What you will do =
Starting with the line that contains "Click the Transfering title text" and ending with the last line of the entries, repeat exactly those lines and nothing else, pictures excluded.

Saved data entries
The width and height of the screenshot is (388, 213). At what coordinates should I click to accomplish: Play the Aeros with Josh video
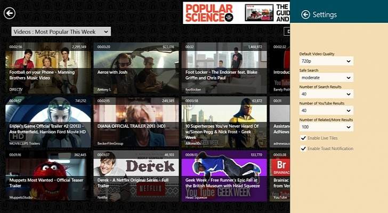pyautogui.click(x=136, y=68)

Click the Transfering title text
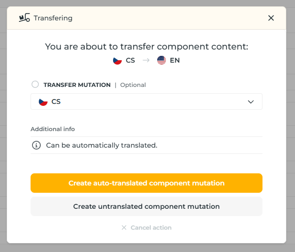[53, 18]
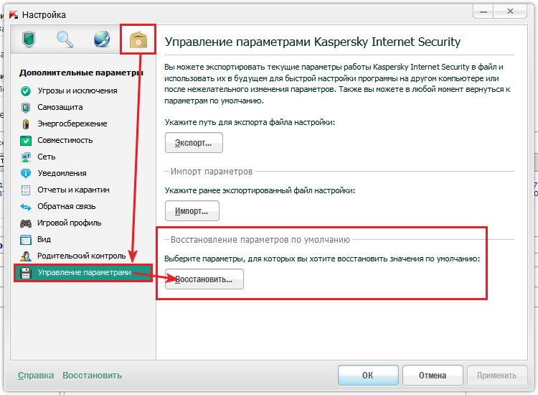Click the Импорт... button
This screenshot has width=538, height=395.
click(192, 210)
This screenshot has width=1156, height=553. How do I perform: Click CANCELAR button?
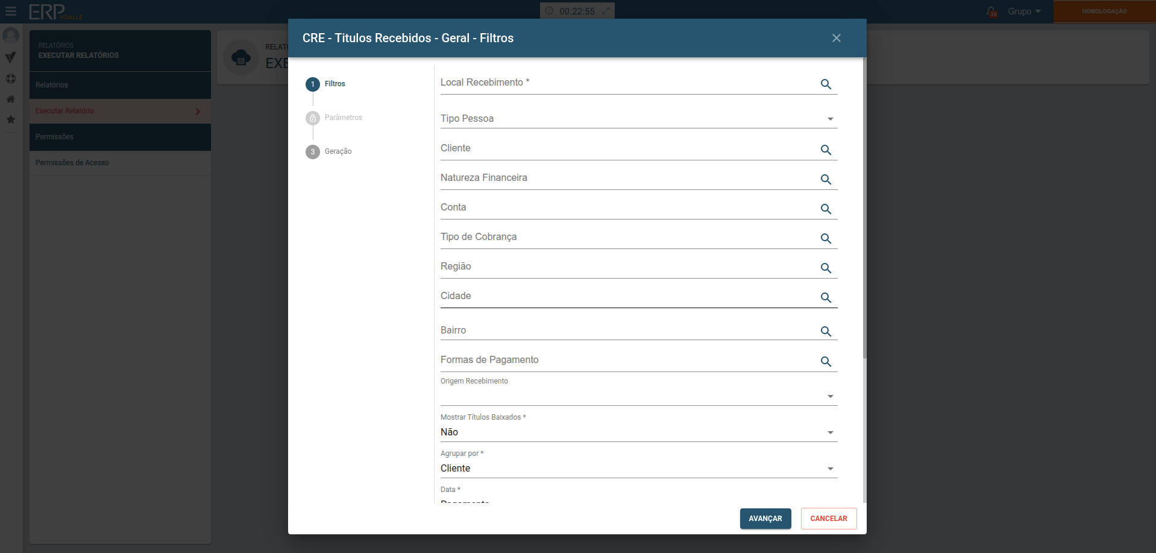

Output =
Click the Transfering title text
[53, 18]
Click the Импорт... button
This screenshot has width=538, height=395.
click(192, 210)
This screenshot has width=1156, height=553. How do I perform: Click CANCELAR button?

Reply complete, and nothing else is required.